(Saved entries)
- Opening Delimiter -

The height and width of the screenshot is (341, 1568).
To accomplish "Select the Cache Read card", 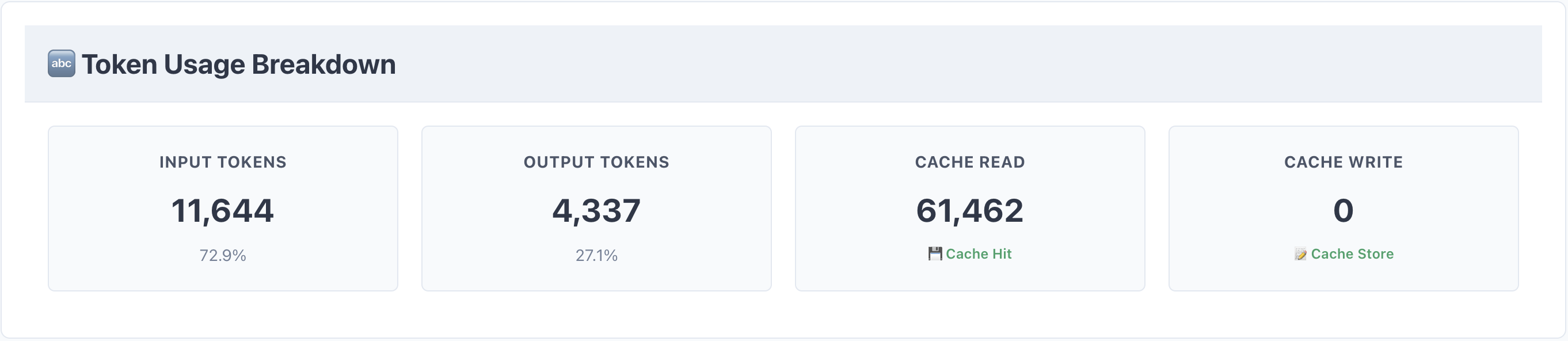I will 971,209.
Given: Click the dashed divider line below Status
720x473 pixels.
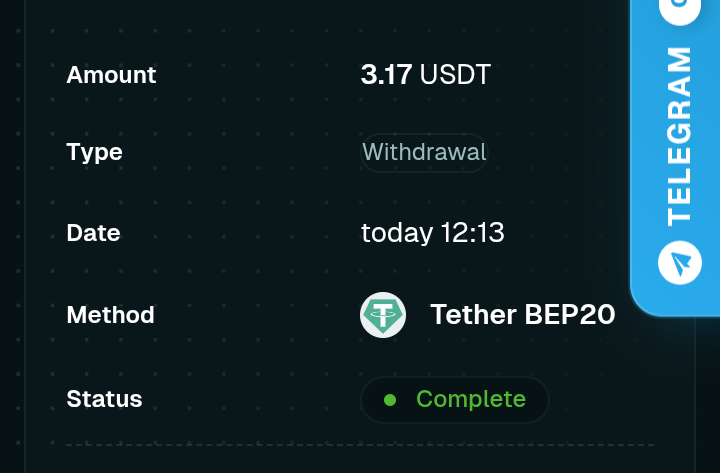Looking at the screenshot, I should coord(360,445).
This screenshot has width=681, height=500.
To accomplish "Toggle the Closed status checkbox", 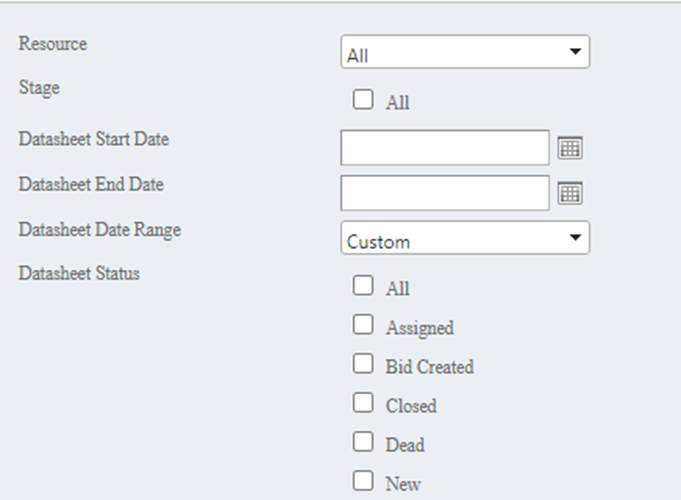I will 363,403.
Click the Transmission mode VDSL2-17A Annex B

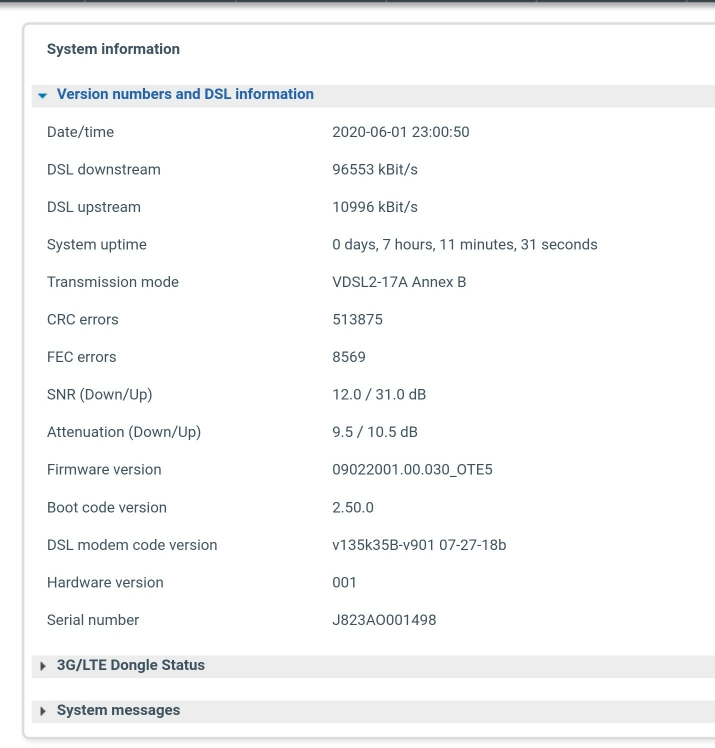(x=399, y=282)
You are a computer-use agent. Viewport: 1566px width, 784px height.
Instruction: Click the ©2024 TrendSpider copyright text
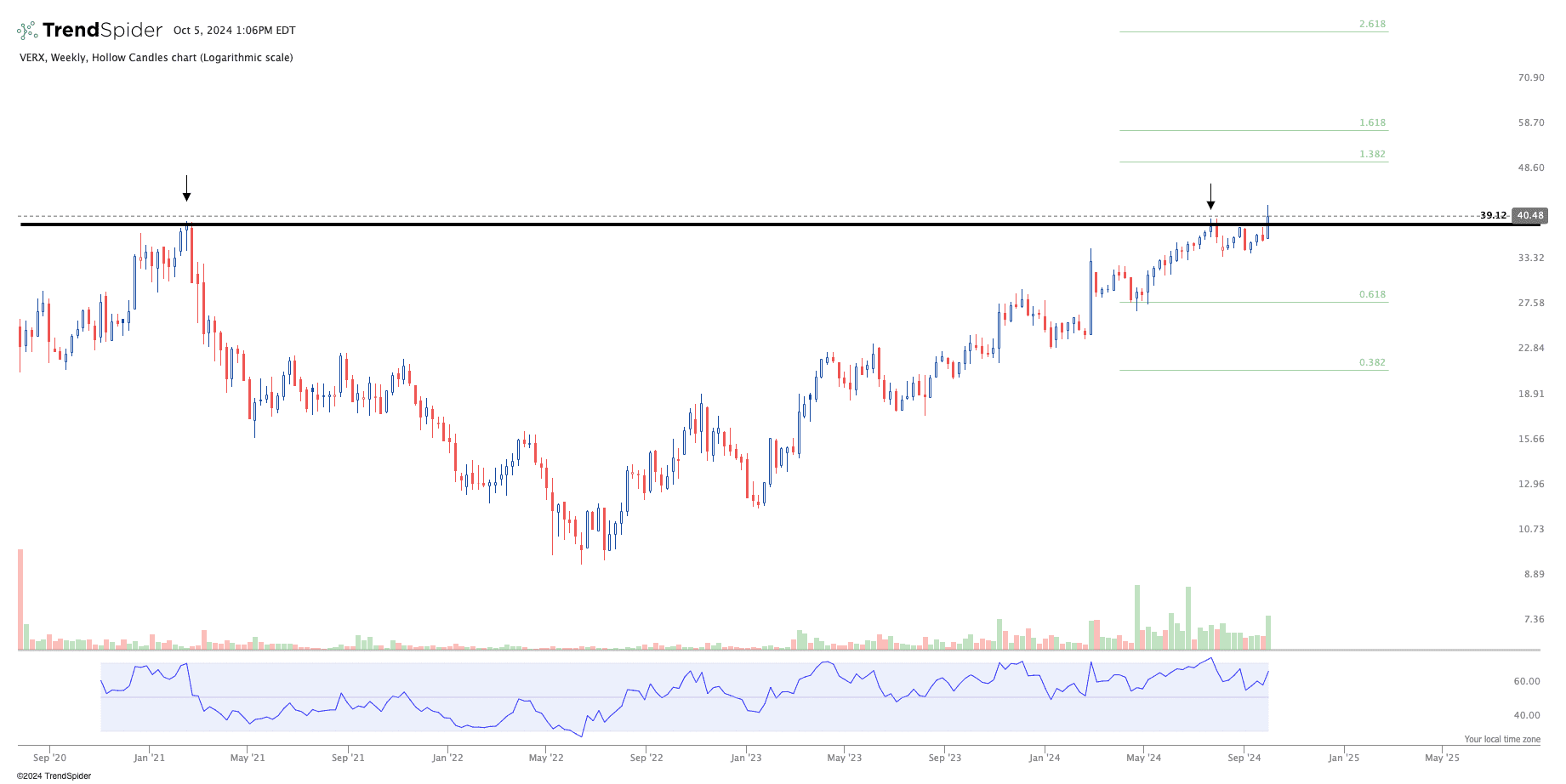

- Closing Delimiter -

Work item ::
Which of the lines above include the word "width"? Copy each of them.

Response area ::
The height and width of the screenshot is (341, 1568).
This screenshot has width=681, height=500.
You are a computer-use agent. Viewport: 1566px width, 784px height.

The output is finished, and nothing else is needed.